People thus affected would then be free to take their business elsewhere.
Just as an example, when I lived in Japan, places seeking workers would often specify gender and age range. They would also specify native Japanese or invite foreigners to apply.
In some cases, it was quite offensive and the age/gender/nationality thing had no meaningful bearing on the job advertised. But it was also helpful as people using the advertisements could avoid wasting time skipping over the ads for which they didn't meet the specification.
Contrast the openly discriminatory Japanese system to the subtly discriminatory American system-- few of our corresponding "Help Wanted" ads are clear, although you can get some clues with key phrases such as "great part-time job for a housewife" or "women and minorities strongly encouraged to apply." You know darn well that if you are, say, a 50 something non minority male, you would be wasting your time applying for such jobs. But there are many more who do not use these code phrases and would simply find some other excuse not to hire the age/gender/color which they are NOT targeting. How much better it would be if they simply had the freedom which the Japanese enjoy to specify it outright!

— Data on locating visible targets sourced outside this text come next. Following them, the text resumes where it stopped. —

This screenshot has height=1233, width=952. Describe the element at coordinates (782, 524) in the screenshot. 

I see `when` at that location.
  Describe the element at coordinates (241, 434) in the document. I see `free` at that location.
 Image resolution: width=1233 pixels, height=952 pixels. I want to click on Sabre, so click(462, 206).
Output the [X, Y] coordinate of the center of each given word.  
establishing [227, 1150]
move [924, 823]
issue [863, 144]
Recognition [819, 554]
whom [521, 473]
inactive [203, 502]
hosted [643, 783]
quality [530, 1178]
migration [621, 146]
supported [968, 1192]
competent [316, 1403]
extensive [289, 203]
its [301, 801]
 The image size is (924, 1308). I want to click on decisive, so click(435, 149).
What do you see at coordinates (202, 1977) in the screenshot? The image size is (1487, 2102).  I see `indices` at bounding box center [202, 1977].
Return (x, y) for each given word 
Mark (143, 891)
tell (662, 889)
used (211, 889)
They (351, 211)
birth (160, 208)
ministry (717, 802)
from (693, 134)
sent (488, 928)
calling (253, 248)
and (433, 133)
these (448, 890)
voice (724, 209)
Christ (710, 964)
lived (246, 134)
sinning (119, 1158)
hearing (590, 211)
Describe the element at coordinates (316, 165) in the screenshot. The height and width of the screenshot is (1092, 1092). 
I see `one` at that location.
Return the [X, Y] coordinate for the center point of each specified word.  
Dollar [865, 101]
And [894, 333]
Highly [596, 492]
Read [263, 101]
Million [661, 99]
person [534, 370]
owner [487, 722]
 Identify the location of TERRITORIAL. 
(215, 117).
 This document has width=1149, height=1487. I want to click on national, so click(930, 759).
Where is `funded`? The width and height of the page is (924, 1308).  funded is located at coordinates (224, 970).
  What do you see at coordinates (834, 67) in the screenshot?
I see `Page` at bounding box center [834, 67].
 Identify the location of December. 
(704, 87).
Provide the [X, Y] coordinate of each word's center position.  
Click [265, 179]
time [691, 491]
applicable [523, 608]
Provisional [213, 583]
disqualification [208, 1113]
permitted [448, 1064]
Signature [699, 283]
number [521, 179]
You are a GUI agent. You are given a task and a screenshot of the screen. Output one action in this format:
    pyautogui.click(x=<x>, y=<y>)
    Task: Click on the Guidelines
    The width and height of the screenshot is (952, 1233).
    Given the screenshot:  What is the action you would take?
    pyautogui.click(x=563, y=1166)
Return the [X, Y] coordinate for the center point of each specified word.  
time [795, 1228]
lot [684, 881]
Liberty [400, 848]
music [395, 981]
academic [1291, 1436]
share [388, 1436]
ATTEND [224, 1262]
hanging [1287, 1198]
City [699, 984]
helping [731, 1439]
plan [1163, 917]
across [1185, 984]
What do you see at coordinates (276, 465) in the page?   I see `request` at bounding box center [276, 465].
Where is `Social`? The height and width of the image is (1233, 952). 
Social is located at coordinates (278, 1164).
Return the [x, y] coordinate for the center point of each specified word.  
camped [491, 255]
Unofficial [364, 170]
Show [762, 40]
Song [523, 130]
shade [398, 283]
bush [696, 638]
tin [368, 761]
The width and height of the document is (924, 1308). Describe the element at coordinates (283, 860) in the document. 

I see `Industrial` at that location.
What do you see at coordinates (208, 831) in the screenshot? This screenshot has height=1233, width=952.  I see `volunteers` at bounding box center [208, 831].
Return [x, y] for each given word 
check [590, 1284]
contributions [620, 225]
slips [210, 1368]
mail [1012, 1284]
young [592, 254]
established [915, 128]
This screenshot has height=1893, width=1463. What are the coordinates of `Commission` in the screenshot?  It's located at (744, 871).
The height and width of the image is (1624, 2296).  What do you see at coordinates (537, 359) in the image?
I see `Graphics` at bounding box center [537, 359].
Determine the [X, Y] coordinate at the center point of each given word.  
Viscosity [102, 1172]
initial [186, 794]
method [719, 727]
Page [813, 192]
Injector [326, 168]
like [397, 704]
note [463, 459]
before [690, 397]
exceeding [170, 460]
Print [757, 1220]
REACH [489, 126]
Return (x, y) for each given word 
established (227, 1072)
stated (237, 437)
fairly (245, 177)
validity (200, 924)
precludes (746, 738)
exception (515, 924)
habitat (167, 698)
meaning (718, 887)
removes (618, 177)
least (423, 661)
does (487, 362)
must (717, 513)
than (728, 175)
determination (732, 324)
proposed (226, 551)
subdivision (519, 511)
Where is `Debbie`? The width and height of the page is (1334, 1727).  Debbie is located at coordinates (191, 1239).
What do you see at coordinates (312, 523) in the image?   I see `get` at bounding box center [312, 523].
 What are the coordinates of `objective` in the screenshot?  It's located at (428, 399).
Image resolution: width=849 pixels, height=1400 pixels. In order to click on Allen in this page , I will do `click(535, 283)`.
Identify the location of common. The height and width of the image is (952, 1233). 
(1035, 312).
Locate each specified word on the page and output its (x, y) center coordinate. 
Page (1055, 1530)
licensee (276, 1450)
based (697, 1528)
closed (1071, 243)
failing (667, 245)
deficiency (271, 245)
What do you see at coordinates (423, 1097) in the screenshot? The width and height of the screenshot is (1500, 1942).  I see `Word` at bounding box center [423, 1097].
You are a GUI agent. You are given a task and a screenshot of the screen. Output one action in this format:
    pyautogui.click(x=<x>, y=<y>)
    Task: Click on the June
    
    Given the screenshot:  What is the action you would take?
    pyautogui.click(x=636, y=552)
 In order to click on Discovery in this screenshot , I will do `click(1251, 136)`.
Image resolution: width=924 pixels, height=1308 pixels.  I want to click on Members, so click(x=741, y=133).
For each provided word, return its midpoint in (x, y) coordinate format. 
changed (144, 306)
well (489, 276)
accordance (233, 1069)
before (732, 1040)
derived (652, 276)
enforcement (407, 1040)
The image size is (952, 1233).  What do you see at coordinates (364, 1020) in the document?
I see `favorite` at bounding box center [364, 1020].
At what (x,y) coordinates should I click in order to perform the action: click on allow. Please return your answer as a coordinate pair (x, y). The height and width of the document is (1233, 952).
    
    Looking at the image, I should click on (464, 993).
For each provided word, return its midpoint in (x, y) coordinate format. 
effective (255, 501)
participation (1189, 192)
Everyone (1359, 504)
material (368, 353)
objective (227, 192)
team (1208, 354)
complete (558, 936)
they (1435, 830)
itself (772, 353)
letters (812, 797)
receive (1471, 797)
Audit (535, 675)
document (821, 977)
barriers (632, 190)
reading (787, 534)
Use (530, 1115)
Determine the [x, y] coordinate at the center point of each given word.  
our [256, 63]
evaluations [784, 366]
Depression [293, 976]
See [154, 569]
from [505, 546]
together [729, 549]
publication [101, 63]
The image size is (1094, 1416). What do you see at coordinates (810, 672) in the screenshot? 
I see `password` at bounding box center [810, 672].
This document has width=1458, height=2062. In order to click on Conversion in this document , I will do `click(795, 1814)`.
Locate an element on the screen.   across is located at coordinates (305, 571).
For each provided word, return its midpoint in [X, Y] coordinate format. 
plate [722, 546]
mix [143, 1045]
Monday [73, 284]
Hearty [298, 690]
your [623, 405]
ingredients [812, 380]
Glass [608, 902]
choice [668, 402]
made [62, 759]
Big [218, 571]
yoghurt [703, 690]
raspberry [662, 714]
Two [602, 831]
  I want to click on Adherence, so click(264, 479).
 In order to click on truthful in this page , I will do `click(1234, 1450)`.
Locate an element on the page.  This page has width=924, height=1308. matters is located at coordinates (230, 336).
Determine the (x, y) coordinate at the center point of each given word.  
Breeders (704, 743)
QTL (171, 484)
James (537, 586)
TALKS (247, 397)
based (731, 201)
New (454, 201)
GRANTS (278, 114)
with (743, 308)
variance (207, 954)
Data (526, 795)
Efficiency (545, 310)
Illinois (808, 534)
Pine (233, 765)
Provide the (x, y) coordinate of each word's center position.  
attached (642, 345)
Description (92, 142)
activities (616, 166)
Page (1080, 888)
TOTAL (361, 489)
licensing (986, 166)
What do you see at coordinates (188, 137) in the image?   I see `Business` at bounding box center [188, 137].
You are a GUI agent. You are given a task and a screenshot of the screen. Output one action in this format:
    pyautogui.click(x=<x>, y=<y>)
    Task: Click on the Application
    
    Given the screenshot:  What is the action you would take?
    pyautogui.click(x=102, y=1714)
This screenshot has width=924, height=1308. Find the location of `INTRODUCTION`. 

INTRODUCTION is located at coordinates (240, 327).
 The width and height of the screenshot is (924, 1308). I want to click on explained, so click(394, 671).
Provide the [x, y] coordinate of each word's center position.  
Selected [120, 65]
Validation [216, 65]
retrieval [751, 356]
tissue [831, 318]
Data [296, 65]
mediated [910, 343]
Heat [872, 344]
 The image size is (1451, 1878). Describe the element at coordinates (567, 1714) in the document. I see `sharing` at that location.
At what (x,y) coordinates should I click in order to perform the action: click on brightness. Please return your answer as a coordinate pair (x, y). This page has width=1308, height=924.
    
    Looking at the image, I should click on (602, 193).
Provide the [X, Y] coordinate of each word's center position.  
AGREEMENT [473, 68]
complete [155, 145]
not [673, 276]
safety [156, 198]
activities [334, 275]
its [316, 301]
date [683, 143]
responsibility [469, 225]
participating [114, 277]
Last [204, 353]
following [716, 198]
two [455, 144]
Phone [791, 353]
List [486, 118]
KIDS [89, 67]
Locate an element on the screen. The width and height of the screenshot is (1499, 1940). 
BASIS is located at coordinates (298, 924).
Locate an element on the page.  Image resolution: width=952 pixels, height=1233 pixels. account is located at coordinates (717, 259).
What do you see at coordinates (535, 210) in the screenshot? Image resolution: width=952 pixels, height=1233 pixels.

But it is complicated. You have states rights in there as well. It’s not really discussed much, but it’s there. Some views of the US Constitution have the Democrat Jim Crow laws as ok, due to states rights / 10th. I don’t think that’s Rands view, but I don’t know. You also have 14th in there. Plessy v Ferguson, Brown v Board of Education. There are a lot of themes in there. You have property rights. And freedom of association. So it’s not quite as simple as The Constitution. Yes, The Constitution is the basis of his argument, but there are a lot of different threads.
The enemy (Paul) of your enemy (NY Times) is your friend.
Sure...in this case, that is likely to be true.
As a victim of U S Government sponsored discrimination (Affirmative Action) I tend to agree with Ron Paul. Discrimination is wrong, and two wrongs do not make a right.
If you are a strict constitutionalist, this area is not addressed as an area in which the Federal Government has prime jurisdiction. The "All men are created equal" in the Declaration of Independence only addresses equal opportunities.....not equal outcomes.
“The entire debate boils down to which should take precedent the owner’s right to property or the person who is denied service’s right to dignity.”
Larry Auster makes the case that non-discrimination law could be applied to public accommodations without creating the vast intrusion into the private sphere that the rest of the 1964 Civil Rights creates:
“He doesn’t even touch the specific issue of Title VII, which outlawed discrimination in private employment, and which was the part of the law Paul said he thought was unconstitutional. Unfortunately Paul messed up the Title VII issue by defending discrimination in a restaurant. A restaurant is a public accommodation. If, as he says he does, he supports the part of the law outlawing discrimination in public accommodations, then restaurants are a part of that. Discrimination in private employment is distinct from discrimination in public accommodations, from governmental discrimination, and from Jim Crow laws which require discrimination against blacks. The writer doesn’t present any constitutional justification for the federal government’s intrusion into the private decisions by employers as to whom they hire. In my view, outlawing Jim Crow and outlawing the exclusion of blacks from public accommodations were both arguably justified under the original 14th amendment, the purpose of which was to assure the fundamental rights of the freed blacks without which they could not carry on the normal activities of life. By contrast, there is no constitutional justification for Title VII—it is a revolutionary, lawless expansion of federal power. It is the fountainhead of the anti-discrimination tyranny under which we now live.”